In turn, Khamenei, preoccupied with consolidating his position as supreme leader, showed little interest in diplomacy and gave Rafsanjani a free rein to refashion the Islamic Republic’s foreign policy.
This freedom Rafsanjani and his young acolyte Rohani administered with the greatest dexterity. Saddam’s terrible miscalculation over Kuwait, which the Iraqi tyrant had sought to use in his attempt to smother the infant Islamic Republic at birth and steal its oil, actually contributed to the duo’s success. Taking advantage of the Iraqi invasion of Kuwait, Rafsanjani and Rohani not only managed to reach an honourable peace agreement with Saddam — who at all costs desired Iran’s neutrality in the Kuwait war — they also quickly mended fences with the Gulf monarchies that had bankrolled Saddam and with which Tehran had been engaged in an undeclared state of war since the revolution of 1979.

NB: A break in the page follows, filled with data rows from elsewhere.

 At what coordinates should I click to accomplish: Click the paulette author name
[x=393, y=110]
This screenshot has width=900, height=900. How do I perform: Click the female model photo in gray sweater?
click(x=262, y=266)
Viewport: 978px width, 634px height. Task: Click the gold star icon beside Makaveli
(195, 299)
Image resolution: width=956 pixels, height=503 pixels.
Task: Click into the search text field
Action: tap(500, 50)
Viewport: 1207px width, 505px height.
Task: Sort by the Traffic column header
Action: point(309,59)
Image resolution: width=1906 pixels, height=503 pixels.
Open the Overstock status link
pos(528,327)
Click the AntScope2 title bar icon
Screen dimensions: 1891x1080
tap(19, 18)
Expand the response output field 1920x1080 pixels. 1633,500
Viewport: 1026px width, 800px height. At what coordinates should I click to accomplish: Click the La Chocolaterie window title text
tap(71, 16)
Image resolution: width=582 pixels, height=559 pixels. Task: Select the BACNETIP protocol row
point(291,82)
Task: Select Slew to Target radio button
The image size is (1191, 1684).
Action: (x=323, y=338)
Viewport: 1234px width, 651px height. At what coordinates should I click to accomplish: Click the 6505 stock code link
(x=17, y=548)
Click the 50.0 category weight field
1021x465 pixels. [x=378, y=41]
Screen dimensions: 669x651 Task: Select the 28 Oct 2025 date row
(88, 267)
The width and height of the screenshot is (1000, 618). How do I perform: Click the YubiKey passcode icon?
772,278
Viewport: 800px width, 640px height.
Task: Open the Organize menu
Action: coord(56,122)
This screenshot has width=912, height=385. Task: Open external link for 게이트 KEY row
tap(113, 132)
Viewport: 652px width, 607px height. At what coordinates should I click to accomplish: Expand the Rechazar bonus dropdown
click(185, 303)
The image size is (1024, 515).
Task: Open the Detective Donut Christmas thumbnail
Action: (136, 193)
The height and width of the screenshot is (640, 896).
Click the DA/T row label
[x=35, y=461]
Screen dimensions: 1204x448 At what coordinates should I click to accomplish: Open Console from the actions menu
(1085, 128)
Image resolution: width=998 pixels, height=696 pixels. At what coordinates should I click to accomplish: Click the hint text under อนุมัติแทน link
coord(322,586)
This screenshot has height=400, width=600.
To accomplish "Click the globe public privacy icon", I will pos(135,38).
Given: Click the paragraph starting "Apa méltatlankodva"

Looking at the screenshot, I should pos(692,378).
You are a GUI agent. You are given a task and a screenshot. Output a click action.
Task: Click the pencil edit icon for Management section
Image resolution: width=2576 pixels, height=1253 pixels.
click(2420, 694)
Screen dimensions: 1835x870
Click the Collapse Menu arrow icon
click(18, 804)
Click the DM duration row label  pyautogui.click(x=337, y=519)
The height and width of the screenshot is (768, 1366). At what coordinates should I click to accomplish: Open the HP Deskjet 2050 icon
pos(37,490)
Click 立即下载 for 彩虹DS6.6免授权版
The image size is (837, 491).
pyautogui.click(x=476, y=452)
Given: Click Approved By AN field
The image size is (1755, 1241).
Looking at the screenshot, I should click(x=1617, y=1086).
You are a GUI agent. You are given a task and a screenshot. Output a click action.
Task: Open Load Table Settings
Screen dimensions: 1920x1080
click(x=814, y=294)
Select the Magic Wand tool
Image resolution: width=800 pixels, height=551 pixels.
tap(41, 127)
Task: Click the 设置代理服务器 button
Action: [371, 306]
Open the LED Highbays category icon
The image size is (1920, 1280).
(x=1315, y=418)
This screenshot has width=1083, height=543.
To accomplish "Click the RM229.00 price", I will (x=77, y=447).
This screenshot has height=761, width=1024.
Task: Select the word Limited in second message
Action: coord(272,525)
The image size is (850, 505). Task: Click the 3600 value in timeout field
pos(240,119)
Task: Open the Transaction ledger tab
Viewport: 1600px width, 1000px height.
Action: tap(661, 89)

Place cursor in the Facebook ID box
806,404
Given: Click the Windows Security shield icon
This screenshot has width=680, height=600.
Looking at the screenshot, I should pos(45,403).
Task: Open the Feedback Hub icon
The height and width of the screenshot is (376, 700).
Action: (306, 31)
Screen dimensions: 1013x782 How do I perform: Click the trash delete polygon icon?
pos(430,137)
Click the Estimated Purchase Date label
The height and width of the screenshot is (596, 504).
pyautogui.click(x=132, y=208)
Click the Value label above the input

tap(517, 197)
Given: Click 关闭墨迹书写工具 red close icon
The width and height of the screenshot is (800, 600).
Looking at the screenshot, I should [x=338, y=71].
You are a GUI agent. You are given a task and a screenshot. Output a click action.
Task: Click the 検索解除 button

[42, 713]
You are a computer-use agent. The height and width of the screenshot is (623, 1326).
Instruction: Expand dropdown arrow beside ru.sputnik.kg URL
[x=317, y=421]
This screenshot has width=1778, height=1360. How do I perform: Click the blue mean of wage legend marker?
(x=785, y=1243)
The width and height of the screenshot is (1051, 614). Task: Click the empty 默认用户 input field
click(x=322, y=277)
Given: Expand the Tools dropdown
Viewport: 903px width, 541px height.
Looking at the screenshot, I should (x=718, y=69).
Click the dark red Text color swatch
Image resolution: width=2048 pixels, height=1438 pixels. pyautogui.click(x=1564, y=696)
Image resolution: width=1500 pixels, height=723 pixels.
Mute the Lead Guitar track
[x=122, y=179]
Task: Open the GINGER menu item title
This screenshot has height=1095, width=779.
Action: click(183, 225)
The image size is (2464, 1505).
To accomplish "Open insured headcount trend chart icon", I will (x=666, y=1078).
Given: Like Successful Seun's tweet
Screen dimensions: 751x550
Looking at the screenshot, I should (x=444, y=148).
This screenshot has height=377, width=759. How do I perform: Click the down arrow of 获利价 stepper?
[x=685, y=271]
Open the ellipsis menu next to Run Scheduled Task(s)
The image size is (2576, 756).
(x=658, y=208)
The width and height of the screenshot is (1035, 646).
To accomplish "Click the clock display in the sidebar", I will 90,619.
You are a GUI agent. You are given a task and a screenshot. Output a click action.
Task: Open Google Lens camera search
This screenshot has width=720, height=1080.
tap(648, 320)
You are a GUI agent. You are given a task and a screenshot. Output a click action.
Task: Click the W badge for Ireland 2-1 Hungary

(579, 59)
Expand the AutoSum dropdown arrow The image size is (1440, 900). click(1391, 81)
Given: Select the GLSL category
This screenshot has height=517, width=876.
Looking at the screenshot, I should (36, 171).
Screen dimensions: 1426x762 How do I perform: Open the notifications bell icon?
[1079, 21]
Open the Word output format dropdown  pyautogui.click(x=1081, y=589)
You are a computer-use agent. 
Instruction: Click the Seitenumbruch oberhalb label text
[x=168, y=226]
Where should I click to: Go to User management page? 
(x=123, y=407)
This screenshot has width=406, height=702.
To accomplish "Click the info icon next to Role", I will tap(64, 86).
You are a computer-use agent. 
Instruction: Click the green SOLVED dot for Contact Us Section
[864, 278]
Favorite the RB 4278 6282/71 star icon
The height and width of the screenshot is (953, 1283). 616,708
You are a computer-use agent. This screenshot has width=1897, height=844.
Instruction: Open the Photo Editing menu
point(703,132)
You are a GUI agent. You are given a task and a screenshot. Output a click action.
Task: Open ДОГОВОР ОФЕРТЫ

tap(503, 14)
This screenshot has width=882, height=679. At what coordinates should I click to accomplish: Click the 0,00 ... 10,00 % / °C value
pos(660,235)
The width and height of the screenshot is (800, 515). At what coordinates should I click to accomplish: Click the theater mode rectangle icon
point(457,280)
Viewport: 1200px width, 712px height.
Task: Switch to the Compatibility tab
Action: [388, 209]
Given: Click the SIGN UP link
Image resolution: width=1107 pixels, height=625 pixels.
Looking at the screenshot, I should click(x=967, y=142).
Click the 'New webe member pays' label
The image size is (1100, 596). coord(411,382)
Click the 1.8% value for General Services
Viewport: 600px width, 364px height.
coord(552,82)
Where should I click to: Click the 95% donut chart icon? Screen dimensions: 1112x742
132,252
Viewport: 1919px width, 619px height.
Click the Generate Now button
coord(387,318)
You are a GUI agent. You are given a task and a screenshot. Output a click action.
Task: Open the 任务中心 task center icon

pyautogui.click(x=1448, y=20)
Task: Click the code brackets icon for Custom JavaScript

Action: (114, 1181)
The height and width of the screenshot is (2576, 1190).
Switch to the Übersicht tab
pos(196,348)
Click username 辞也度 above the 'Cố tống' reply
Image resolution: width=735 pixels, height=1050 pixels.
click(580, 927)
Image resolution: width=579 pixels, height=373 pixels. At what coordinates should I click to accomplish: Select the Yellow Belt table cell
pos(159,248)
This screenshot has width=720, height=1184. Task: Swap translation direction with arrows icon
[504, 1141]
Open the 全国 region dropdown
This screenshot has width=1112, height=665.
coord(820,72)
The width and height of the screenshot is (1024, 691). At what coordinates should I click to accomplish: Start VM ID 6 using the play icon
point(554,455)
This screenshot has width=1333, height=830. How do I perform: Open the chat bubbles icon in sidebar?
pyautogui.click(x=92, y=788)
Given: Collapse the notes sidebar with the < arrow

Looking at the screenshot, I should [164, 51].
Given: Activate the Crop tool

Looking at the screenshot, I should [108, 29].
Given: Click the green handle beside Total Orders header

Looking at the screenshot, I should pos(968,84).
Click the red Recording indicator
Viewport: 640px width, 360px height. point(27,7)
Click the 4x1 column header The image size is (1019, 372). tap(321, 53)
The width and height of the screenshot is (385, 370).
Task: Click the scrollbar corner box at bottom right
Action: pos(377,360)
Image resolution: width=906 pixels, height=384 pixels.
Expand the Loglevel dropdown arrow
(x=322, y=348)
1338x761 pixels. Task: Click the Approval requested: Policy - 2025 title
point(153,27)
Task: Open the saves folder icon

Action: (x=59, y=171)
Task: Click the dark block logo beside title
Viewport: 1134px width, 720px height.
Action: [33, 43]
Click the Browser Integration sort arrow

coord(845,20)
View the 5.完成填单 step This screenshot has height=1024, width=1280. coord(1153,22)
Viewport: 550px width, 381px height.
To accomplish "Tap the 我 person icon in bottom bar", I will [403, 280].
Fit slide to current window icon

Clearly, the domestic and regional dynamics of today are very different than those of the 1990s.
Khamenei, free of the insecurities he suffered early in his leadership after succeeding the widely revered Khomeini, is obsessed with counter-balancing Rafsanjani and Rohani and is not willing to give them a free hand in conducting Iran’s foreign policy.
This is in part because Khamenei fears they could use their diplomatic triumph with the nuclear agreement to expand their power base within the regime.
Therefore, Khamenei has neutralised even the slightest measures taken by Rohani government officials to normalise relations with the United States and its Arab allies in the Middle East. The politically interventionist Islamic Revolutionary Guards Corps (IRGC) is another factor, which severely constrains attempts by Rohani and Rafsanjani to pursue the updated détente policy of the 1990s.
The IRGC was battered and bruised after the end of the gruelling war with Iraq in 1988, but has gradually developed into an independent power centre in its own right and not subjected to any meaningful presidential control. Any serious attempt by Rohani and Rafsanjani to repair relations with the Arab states will doubtless be met with the unyielding opposition of the IRGC.
Regional dynamics too prevent a return to the policies of the 1990s. After the invasion of Kuwait at the start of the decade, Iraq emerged as the common enemy of Iran and the Gulf states. Tehran and the Arab monarchies had no choice but to balance the Iraqi threat.
Today, no such shared threat exists. Following the United States’ military disengagement from Iraq, the Islamic Republic and the monarchies find themselves in a fierce rivalry to fill the regional power vacuum. This eliminates possible cooperation that marked earlier decades. Such dynamics do not bode well for the Islamic Republic’s ability to return to its policies of the 1990s. Those dreaming of returning to the good old days may soon wake up to the nightmare of 2015.